The habitat is the river bank that sometimes is evidently flooded. A horizontally split, schist-like sandstone cliff is exposed there. The ants were exclusively found in rock crevices, whereas above the flood line a number of related species of LeptothoraxHNS were dwelling dead wood, or a layer of conifer needles and debris beneath small flat rocks. Mainly Leptothorax retractus FrancoeurHNS, 1986 could be found there. Close to the river and in the collecting site the coniferous forest was comparatively open.
Type material.
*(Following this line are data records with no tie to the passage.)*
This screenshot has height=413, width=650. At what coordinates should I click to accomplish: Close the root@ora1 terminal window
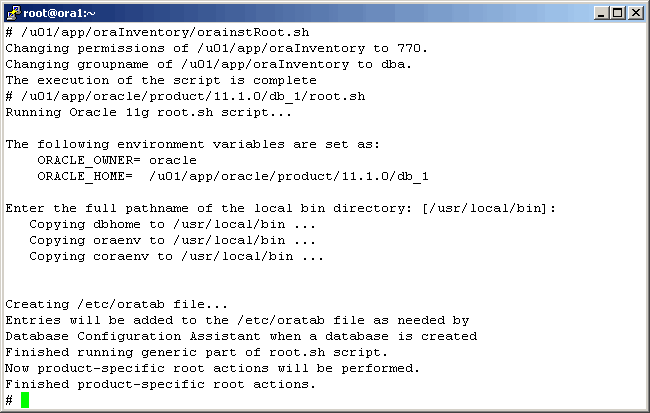[x=634, y=13]
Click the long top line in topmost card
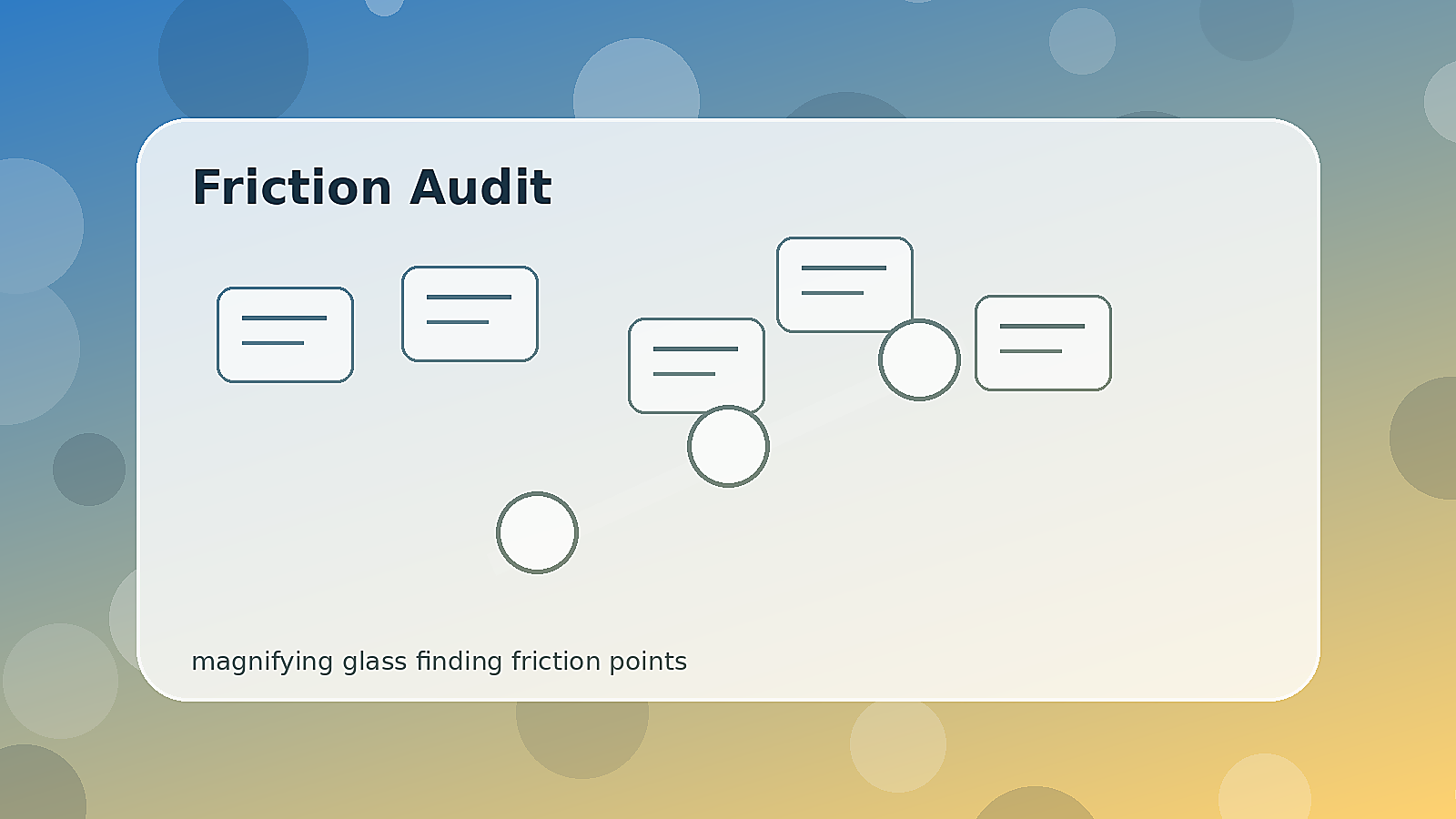The image size is (1456, 819). [x=844, y=268]
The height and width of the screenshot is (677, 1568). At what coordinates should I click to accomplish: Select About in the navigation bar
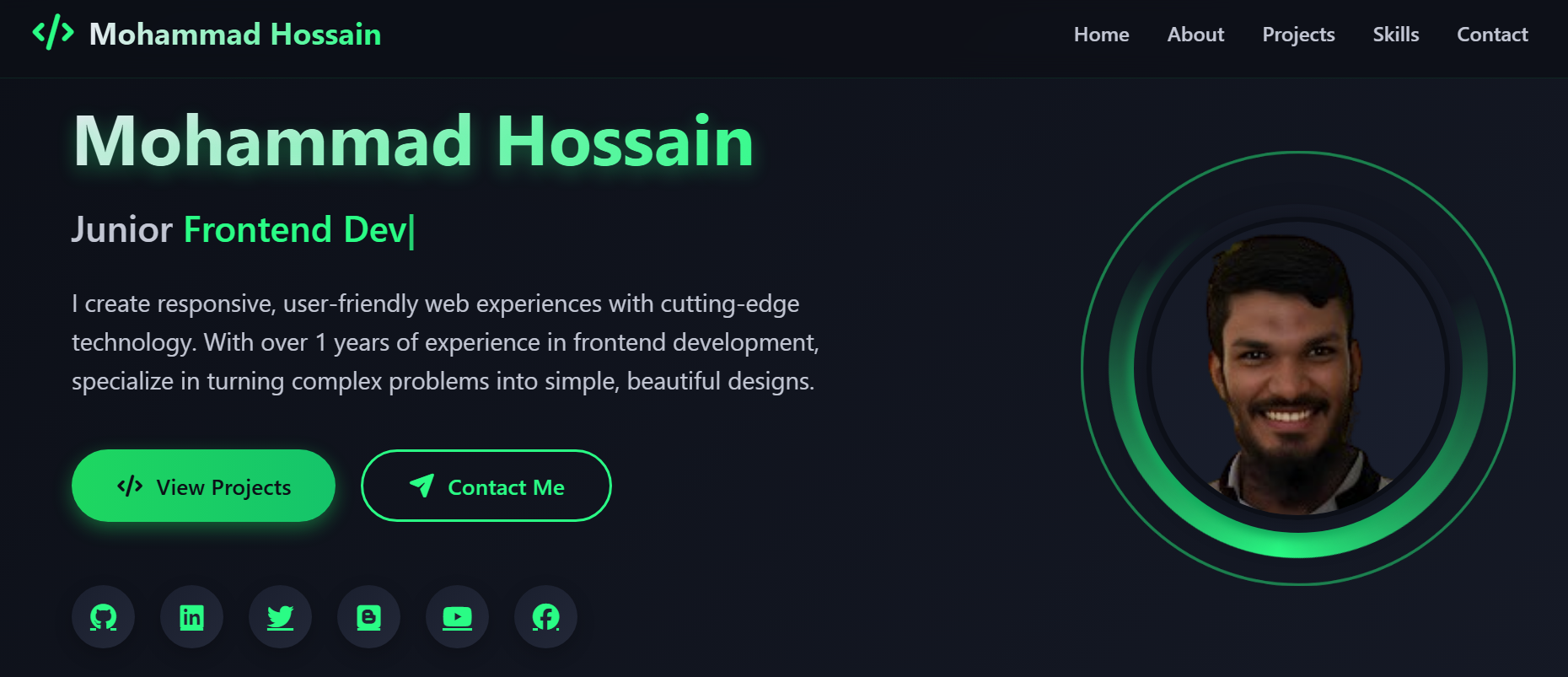coord(1195,35)
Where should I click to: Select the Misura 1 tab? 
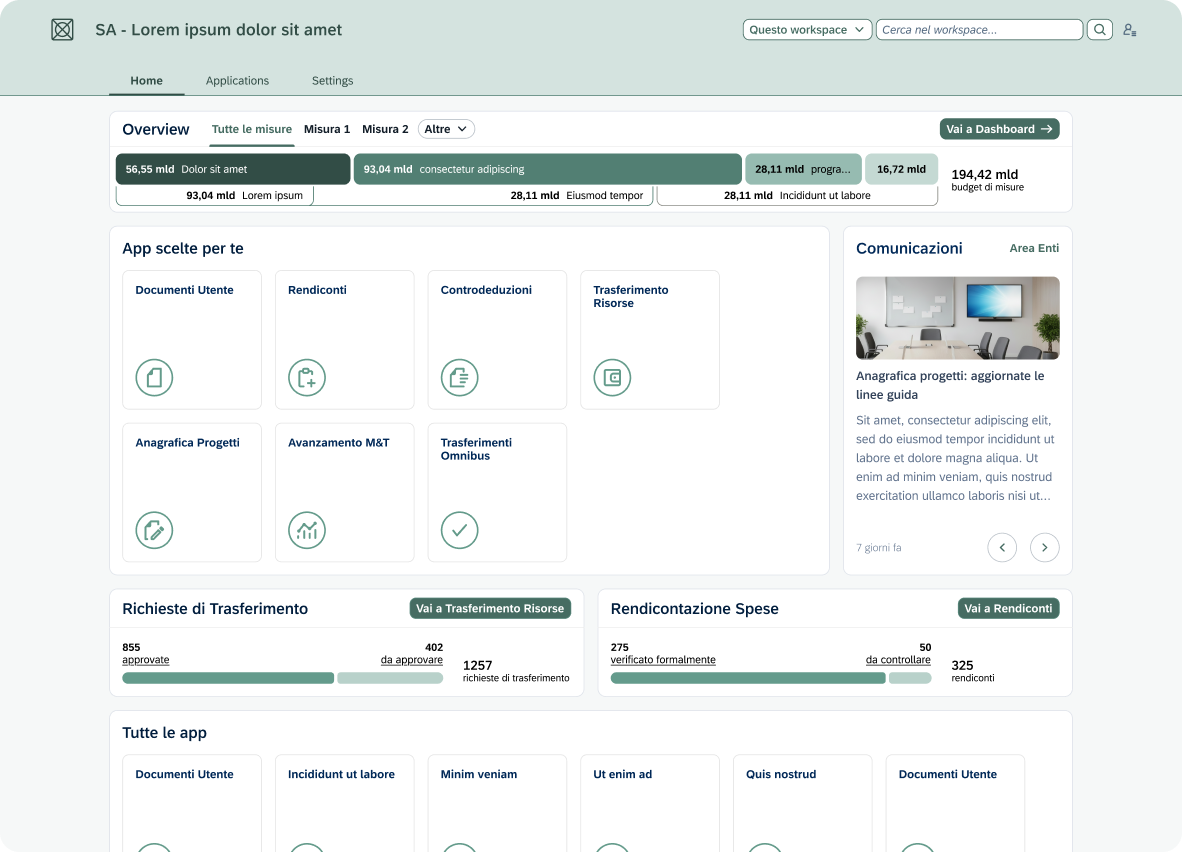point(326,129)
Holotype gyne, 11 paratype gynes, 16 paratype workers, 10 paratype males.
Measurements of worker (n = 13). HL 697 ± 30 (656 - 760); HW 598 ± 23 (570 - 637); SL 457 ± 14 (437 - 475); MW 416 ± 23 (390 - 456); PSL 119 ± 15 (95 - 143); PEL 239 ± 13 (219 - 257); PEW 180 ± 10 (162 - 190); PPW 255 ± 14 (228 - 285); ML 864 ± 41 (808 - 931); PEH 264 ± 14 (247 - 290); HS 647 ± 26 (613 - 698); SL / HS 0.706 ± 0.019 (0.676 - 0.737); HW / HL 0.858 ± 0.020 (0.822 - 0.884); MW / ML 0.482 ± 0.008 (0.466 -0.495); PSL/ML 0.138 ±0.013 (0.113 -0.158); PEH / PEL 1.107 ± 0.057 (1.000 - 1.217); PEW / PEL 0.755 ± 0.047 (0.667 - 0.833); PEW / PPW 0.707 ± 0.028 (0.667 - 0.760). PSI 1.3 - 1.6 (n = 3).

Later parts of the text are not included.